— TASK GOAL —
Where in the data below does the word "computer" appear? Copy every line that has it.

(RAW DATA)

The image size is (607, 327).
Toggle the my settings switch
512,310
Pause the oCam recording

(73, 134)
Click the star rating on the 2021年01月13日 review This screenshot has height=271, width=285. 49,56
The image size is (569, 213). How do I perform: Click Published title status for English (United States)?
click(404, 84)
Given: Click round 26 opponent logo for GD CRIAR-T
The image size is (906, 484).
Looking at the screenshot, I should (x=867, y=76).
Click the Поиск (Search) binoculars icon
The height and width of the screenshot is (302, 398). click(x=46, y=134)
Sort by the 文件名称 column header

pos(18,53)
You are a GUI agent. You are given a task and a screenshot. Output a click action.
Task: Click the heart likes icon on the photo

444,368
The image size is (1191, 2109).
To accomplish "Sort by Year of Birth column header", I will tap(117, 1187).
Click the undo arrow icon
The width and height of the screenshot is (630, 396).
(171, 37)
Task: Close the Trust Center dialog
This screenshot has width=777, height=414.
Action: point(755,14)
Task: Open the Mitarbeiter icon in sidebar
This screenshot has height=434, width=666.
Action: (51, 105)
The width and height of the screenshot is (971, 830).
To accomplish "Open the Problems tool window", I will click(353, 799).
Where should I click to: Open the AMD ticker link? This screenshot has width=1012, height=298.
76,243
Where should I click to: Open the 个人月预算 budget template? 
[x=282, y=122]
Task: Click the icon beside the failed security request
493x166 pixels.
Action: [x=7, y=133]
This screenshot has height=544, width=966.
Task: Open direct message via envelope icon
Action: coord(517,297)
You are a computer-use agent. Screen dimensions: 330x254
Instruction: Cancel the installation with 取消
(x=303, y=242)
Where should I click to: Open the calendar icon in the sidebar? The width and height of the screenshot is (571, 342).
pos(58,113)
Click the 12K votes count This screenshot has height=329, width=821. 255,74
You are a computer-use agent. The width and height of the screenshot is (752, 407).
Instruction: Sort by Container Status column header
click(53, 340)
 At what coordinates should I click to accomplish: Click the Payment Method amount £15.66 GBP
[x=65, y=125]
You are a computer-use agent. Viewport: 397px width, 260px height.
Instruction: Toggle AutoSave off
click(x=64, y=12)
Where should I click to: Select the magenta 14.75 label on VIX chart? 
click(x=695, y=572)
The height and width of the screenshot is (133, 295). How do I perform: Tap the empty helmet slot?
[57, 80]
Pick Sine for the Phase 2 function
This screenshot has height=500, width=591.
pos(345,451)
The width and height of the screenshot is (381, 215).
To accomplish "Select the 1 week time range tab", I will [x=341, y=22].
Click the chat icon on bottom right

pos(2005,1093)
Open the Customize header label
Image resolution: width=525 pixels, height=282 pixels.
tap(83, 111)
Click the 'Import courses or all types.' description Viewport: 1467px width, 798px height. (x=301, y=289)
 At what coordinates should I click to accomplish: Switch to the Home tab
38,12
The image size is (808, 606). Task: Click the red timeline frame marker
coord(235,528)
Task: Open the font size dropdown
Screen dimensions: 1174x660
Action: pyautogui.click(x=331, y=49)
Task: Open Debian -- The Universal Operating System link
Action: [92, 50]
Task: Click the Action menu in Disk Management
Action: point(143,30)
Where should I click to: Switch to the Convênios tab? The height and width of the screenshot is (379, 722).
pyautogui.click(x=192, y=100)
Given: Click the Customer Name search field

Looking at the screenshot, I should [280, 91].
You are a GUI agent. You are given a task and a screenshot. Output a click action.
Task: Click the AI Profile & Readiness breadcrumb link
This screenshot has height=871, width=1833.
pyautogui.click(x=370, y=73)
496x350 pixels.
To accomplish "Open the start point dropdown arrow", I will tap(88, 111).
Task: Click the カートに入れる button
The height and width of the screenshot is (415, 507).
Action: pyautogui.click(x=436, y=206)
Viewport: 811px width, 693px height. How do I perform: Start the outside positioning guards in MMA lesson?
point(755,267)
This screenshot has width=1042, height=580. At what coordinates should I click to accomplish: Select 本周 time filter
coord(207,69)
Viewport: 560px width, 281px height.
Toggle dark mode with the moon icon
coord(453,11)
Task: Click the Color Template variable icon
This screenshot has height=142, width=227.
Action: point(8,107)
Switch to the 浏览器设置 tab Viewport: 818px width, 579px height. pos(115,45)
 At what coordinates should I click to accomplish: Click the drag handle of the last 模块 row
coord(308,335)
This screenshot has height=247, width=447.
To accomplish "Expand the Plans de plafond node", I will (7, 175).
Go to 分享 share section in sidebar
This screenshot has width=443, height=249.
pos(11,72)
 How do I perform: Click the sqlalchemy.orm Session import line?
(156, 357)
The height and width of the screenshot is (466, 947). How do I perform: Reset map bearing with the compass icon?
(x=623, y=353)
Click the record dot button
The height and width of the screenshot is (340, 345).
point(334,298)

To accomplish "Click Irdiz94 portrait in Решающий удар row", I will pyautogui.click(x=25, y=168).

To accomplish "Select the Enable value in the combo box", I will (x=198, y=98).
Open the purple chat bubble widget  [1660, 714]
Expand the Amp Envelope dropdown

(End RAW DATA)

— ANSWER FOR THIS EXERCISE —
You are a computer-use agent. Screen dimensions: 330x254
You are a computer-use agent. The width and height of the screenshot is (752, 407).
You are a computer-use agent. Viewport: 397px width, 260px height.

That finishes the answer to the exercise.